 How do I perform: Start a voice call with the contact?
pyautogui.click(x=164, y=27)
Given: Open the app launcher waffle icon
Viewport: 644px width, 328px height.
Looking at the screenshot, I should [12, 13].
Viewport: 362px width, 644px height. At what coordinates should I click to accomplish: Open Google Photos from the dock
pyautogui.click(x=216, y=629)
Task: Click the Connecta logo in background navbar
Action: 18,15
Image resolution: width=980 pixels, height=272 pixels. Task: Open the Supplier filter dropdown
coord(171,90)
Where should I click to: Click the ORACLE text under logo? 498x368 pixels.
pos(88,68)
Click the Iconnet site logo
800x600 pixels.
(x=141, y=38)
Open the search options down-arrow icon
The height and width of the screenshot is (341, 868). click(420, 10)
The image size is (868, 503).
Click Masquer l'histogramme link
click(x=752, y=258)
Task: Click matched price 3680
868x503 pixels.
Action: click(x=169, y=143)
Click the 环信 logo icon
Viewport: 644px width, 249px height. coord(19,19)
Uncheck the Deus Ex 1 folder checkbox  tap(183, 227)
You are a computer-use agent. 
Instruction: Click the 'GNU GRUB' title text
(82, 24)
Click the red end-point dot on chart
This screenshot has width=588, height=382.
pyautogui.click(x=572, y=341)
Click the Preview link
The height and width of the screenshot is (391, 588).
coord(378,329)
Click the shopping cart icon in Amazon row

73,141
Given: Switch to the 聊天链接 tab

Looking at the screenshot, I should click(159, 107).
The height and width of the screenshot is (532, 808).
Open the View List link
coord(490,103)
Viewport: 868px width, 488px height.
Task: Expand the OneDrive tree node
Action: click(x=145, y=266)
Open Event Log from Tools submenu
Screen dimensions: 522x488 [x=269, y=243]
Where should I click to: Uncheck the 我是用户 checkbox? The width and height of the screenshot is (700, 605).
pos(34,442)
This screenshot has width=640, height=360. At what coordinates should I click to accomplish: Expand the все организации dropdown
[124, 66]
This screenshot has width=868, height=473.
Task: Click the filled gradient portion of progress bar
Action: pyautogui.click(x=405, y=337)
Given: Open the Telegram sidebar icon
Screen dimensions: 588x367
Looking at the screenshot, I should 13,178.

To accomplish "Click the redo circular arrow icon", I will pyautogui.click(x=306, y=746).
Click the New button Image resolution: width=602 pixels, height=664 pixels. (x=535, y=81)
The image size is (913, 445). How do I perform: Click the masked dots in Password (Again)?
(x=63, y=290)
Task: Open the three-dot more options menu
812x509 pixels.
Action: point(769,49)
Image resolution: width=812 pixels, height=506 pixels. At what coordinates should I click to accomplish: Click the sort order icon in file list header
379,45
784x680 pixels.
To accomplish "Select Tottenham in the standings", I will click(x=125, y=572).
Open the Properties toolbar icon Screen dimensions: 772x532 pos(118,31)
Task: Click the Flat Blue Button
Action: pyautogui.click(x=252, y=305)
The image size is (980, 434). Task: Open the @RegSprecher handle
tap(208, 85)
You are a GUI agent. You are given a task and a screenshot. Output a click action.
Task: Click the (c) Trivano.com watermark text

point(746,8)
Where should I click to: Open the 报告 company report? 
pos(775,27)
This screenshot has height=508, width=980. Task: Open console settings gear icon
:::
- _Requirement_: Where the records above contain a line with "812x509 pixels.", repeat that line and each later line through the end, exactly, and nothing more.

- _Task response_:
812x509 pixels.
Action: point(769,49)
Image resolution: width=812 pixels, height=506 pixels. At what coordinates should I click to accomplish: Click the sort order icon in file list header
379,45
784x680 pixels.
To accomplish "Select Tottenham in the standings", I will click(x=125, y=572).
Open the Properties toolbar icon Screen dimensions: 772x532 pos(118,31)
Task: Click the Flat Blue Button
Action: pyautogui.click(x=252, y=305)
The image size is (980, 434). Task: Open the @RegSprecher handle
tap(208, 85)
You are a GUI agent. You are given a task and a screenshot. Output a click action.
Task: Click the (c) Trivano.com watermark text

point(746,8)
Where should I click to: Open the 报告 company report? 
pos(775,27)
This screenshot has height=508, width=980. Task: Open console settings gear icon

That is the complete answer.